• _Exercise_
Translate this sentence from the text on codon usage in T. whipplei into Spanish: "The rest of the synonymous codons are used almost equally by both replicating strands."

(Beginning of Text section)

Table 2 shows the cumulative codon usage patterns in the genes located in the leading and lagging strands of the TW08/27 and Twist genomes. The chi-square test on occurrences of different codons in two replicating strands showed that there are 22 G-ending/U-ending codons, usages of which significantly increase (p < 0.01) in the leading strand genes, whereas usages of 24 and 25 C-ending/A-ending codons are significantly higher in the lagging strand of the TW08/27 and Twist genomes, respectively. The rest of the synonymous codons are used almost equally by both replicating strands. Unlike B. burgdorferi (McInerney 1998), not all these equally used codons are the rare codons. For example, CCG (Pro) and ACC (Thr), though used with relatively high frequencies, are almost equally used by the genes of two strands (Table 2). Although the TW08/27 and Twist genomes share >99% of identity at the nucleotide sequence level, it is noticeable that the genome organization differs by an approximately symmetrical inversion of a large chromosomal segment (Raoult et al. 2003). Due to such symmetrical inversion encompassing the origin or terminus, the locations of the genes do not change with respect to the leading and lagging strands (Eisen et al. 2000; Mackiewicz et al. 2001). The genomic coordinates of inversion region in the Twist genome are 182333–713982 bp. The Twist coordinates 182333 and 713982 bp correspond to the coordinates 712566 and 181874 bp, respectively, in the TW08/27 genome (Raoult et al. 2003). The inverted region in T. whipplei encompasses the replication terminus, which is located almost at the center of this region. Hence in T. whipplei, after inversion the location of the gene is conserved with respect to the two replicating strands, and as a consequence the trends in synonymous codon usage remain unaltered.

Table 2 Codon usage of the leading and lagging strand genes and preferred codons in highly expressed sequences for the T. whipplei TW08/27 and T. whipplei Twist genomes
Full size table

It is worth mentioning at this point that depending on the relative kinetics of genomic rearrangements and the mutational bias, the intensities of strand asymmetries vary from organism to organism and high genome plasticity, in general, diminishes the base skews induced by asymmetric mutational biases in two replicating strands (Lopez and Philippe 2001). The genome of T. whipplei is characterized by a high degree of plasticity (Bentley et al. 2003; Raoult et al. 2003). The existence of a pronounced strand asymmetry in T. whipplei genome, therefore, contradicts the hypothesis made by Lopez and Philippe (2001). Probably in T. whipplei, the strand-specific asymmetric nature of the mutational bias has had enough time to conciliate, in spite of their high genome plasticity.

(End of Text section)
(Beginning of Provided data)

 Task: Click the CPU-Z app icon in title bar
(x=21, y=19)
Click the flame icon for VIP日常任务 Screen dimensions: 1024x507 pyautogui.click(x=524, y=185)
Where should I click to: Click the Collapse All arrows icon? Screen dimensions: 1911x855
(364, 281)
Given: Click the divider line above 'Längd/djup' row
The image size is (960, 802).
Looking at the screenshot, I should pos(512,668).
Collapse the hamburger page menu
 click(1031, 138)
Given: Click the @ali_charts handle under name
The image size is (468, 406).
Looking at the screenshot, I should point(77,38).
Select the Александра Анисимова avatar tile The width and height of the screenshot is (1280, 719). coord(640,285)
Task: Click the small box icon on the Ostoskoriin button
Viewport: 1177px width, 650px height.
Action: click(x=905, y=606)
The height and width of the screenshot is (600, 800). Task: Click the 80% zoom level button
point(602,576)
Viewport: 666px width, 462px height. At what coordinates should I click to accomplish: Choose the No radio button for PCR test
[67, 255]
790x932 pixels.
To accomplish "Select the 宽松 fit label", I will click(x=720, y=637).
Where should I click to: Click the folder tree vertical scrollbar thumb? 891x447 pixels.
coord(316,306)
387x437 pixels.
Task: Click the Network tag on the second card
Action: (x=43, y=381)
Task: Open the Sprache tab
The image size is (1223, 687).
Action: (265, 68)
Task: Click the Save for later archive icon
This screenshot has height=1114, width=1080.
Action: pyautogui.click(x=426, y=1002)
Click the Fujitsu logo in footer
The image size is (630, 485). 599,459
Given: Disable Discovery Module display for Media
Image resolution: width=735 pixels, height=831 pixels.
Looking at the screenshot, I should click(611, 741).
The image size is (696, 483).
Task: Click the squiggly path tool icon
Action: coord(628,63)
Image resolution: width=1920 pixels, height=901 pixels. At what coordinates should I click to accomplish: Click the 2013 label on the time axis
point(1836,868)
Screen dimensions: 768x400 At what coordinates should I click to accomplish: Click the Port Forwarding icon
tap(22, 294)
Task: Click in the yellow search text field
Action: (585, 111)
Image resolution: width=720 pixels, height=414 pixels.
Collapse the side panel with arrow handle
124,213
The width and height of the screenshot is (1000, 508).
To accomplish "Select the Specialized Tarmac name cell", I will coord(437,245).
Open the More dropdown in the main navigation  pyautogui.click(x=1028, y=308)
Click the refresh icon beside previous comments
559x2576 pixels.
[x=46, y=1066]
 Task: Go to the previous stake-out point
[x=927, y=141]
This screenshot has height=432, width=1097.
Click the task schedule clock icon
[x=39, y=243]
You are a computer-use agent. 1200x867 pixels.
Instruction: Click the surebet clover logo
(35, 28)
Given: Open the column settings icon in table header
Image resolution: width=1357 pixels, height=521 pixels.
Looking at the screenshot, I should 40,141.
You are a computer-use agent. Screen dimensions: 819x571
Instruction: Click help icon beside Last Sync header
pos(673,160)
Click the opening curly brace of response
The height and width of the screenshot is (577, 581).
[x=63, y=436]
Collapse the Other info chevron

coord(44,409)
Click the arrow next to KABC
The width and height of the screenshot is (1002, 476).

(End of Provided data)

• _Solution_
Los demás codones sinónimos son utilizados casi por igual por ambas hebras replicativas.